**Requirements**
Format the rows from the very first line up to and including the line with "point(79,611)" as a numbered list, skipping blank lines and leaving out the pictures.

____ Data extract

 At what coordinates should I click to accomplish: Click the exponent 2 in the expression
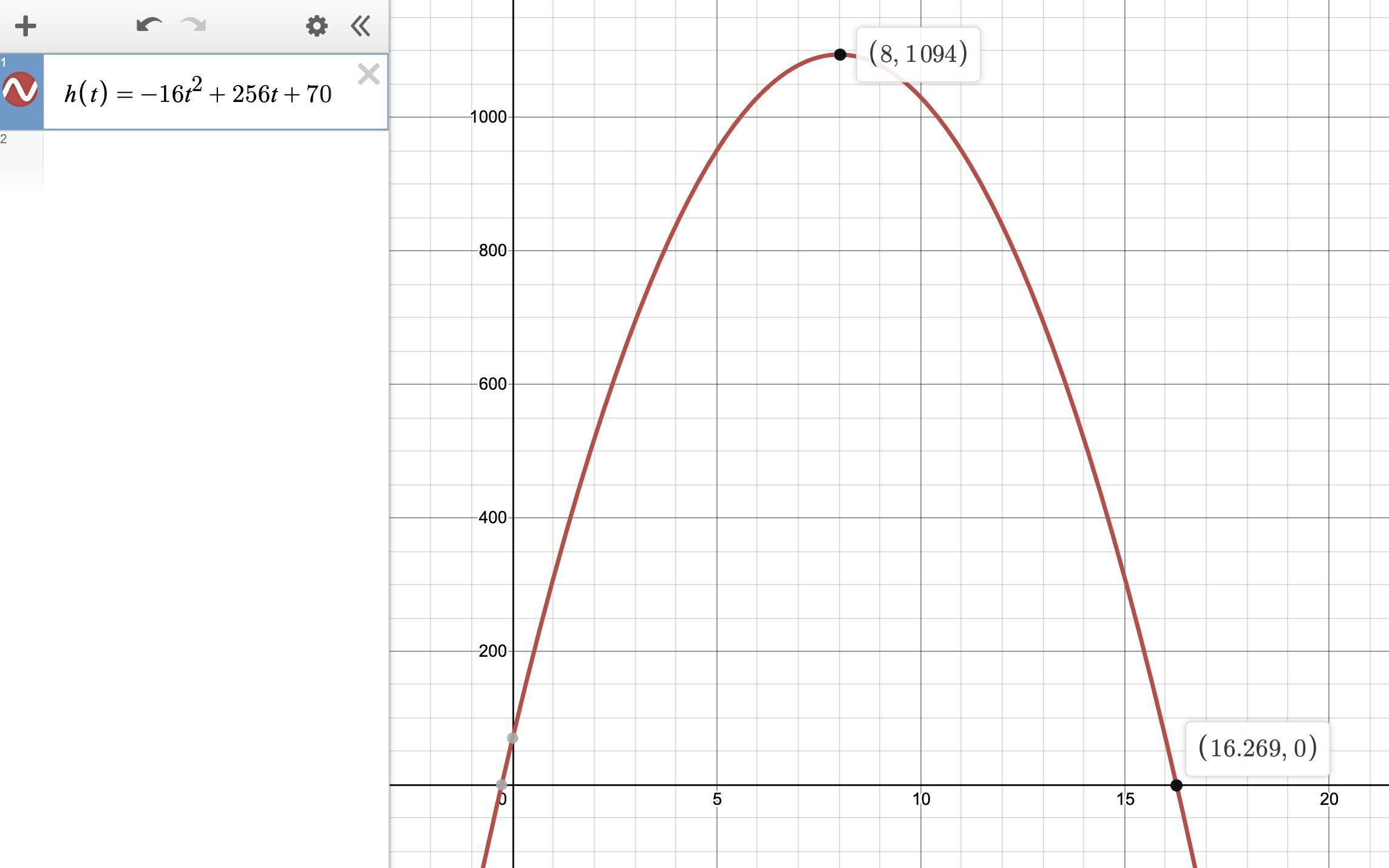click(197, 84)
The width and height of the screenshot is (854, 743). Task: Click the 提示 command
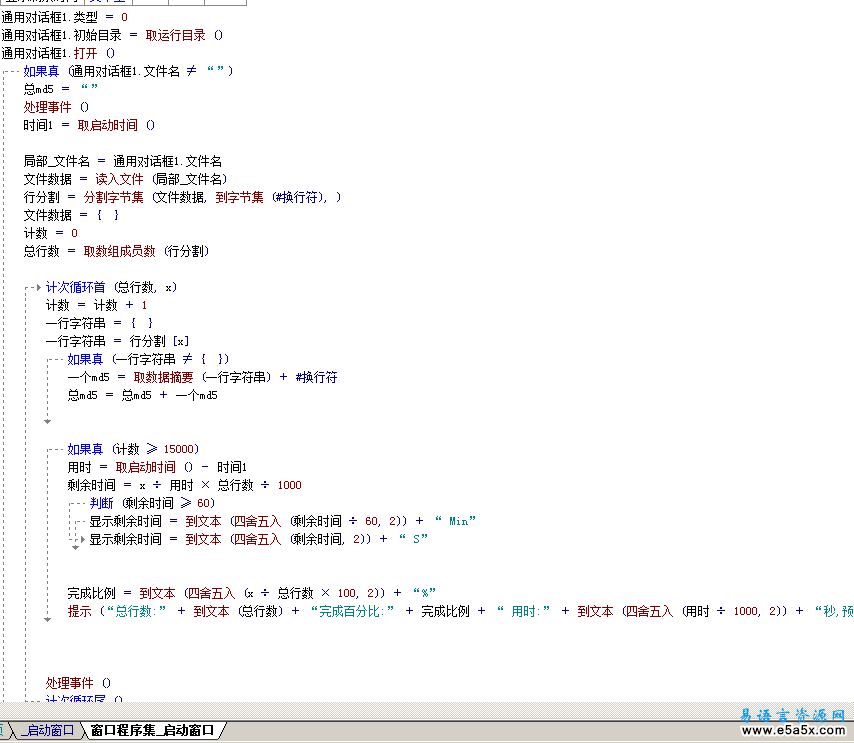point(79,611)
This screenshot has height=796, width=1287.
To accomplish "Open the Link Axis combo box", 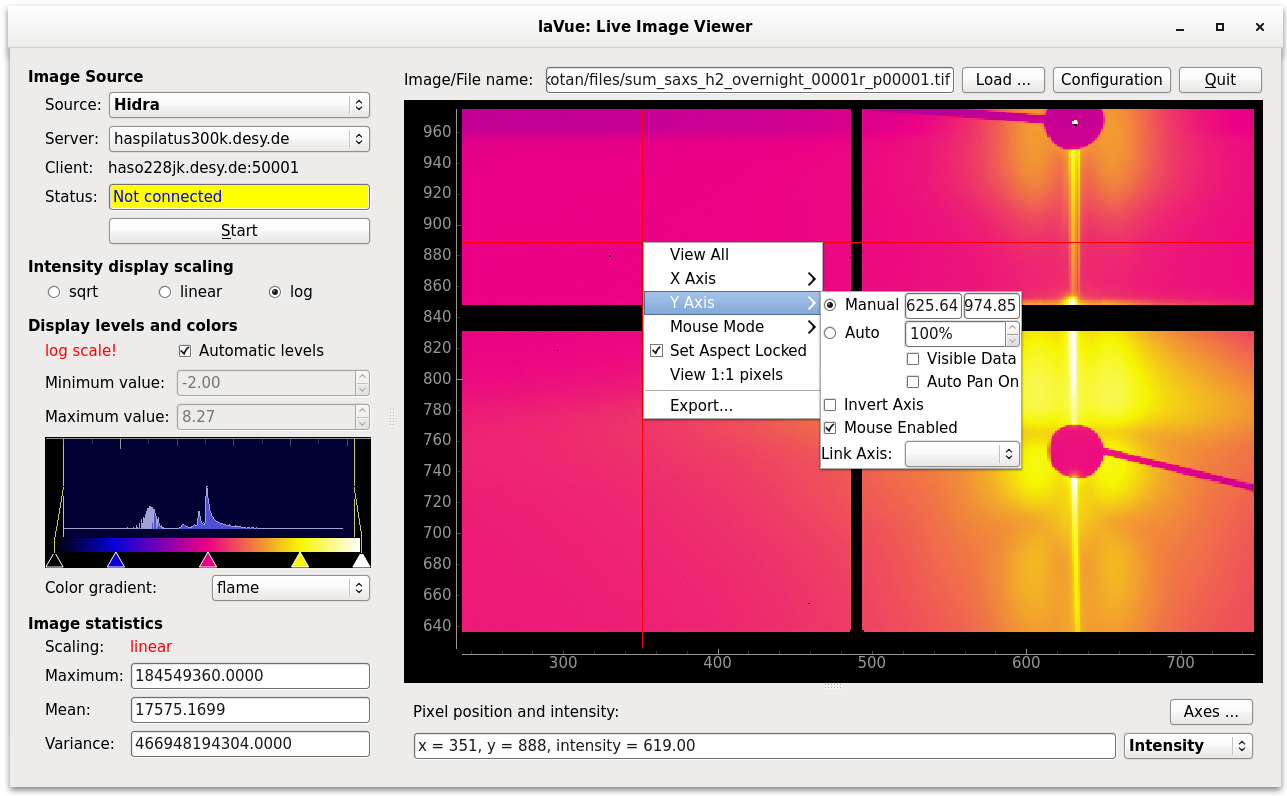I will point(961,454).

________

**Result of the task**
1.  At what coordinates should I click to accomplish: Click the exponent 2 in the expression
2. click(197, 84)
3. The width and height of the screenshot is (854, 743). Task: Click the 提示 command
4. point(79,611)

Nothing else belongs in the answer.